After nearly 6 months of waiting, numerous emails, and nasty messages to the sales rep.. I GOT MY BIKE!!

All I can say in the first 160 km (since Thurs) is WOW. Maybe its the Fit, (my old TCR is a bit short in the Top Tube), but the bike is sweet. I'm still getting it dialed in. The saddle that comes with the 5.2 is junk. It will be replaced soon. The frame is really long, with a pretty laid back seat tube, so my knees are a bit behind my pedal spindles when I get the seatpost out to the right height, (Now is not the time to change it ~4000km into the season), so I need to get a 0 offset post I think. At the same time I'll get a longer one. For the time being I've got the 20mm offset post turned around backwards. These things are pretty minor.

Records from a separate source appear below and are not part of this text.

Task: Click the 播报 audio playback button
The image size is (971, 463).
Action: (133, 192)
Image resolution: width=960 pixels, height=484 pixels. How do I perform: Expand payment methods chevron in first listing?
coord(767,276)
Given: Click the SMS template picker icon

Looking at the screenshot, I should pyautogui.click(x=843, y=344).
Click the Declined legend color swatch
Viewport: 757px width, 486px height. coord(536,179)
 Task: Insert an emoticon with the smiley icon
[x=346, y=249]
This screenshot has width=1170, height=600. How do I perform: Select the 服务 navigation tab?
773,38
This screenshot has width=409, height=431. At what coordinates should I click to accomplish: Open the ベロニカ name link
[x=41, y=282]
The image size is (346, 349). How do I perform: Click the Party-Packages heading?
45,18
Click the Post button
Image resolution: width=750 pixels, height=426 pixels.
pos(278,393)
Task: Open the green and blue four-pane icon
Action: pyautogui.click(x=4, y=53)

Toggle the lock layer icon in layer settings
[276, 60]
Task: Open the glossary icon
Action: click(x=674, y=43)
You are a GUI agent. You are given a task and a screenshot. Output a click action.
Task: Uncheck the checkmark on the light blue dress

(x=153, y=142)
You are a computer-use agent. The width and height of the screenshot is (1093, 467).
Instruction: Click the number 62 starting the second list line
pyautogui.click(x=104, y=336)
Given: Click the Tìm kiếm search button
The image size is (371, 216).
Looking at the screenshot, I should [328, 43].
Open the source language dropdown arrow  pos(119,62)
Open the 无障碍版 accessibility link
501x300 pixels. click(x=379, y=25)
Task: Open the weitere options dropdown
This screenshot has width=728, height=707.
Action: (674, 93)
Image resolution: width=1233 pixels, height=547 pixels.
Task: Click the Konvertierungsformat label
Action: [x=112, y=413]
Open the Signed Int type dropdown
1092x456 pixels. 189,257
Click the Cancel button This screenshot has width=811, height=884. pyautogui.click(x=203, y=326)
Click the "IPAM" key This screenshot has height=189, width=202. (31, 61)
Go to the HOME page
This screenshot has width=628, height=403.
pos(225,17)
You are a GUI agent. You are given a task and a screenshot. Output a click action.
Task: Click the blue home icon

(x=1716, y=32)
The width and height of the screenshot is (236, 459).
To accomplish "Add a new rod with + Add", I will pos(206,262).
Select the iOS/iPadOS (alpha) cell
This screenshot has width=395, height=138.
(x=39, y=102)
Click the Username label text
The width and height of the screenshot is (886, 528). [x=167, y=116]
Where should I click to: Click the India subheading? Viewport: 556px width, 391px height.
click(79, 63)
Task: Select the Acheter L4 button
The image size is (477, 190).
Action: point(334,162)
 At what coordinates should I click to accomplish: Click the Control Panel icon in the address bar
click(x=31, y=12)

As for the feel... The bike feels amazing. It floats over the cracks, and sucks up all the road buzz. It climbs like a mountain goat. It feels like it's designed for climbing out of the saddle - easily rocks, and balances well. I love it. Its a pain that I had to wait so long, but the ride is worth it (I keep telling myself that anyway) If you can find one of these on the floor at your LBS - buy it. You probably won't be disappointed.

On the cosmetic side, I know that Trek has had some paint problems in the past, but I think they have invested in some changes, because the finish on this bike is wicked. Nice smoothe clearcoat, and no peeling decals - a la 2003/04 5200. It's also the first bike in this size (62cm) that I find doesn't look like a circus bike. I'll add a couple of pics tonite....


----------



## samuel (Dec 5, 2002)

*New Madone*

Congratulations on your new bike. I would love to see some pictures. Thanks.




Trek_envy said:


> Well,
> 
> After nearly 6 months of waiting, numerous emails, and nasty messages to the sales rep.. I GOT MY BIKE!!
> 
> ...


----------



## samuel (Dec 5, 2002)

*New Madone*

Congratulations on your new bike. I would love to see some pictures. Thanks.




Trek_envy said:


> Well,
> 
> After nearly 6 months of waiting, numerous emails, and nasty messages to the sales rep.. I GOT MY BIKE!!
> 
> ...


----------



## JRS (Jul 30, 2005)

*Agreed*

I agree totally with you on the ride quality of your new ride. I bought a used 5.2 frameset a few weeks ago and, you are right, the thing is meant to climb. In and out the saddle climbing is awesome with no wasted effort. I did a very hilly 58 mile ride yesterday that was a joy with this bike compared to the last time i did the same ride. Mine has a solid blue (nude carbon) paint job and the finish also looks exceptional. I also find the top tube long and ended up lucking out on getting the 60cm (it actulally measures out to be a 58) that fits exactly like my custom TI bike with a 60cm top tube. 

Enjoy the ride....


----------



## dcp (Feb 17, 2005)

*Congrats, but . . .*

you have to change your name now. We can all envy you for having a new bike.



Trek_envy said:


> Well,
> 
> After nearly 6 months of waiting, numerous emails, and nasty messages to the sales rep.. I GOT MY BIKE!!
> 
> ...


----------



## Velo Vol (Mar 9, 2005)

Six months? Wow, I thought three was bad.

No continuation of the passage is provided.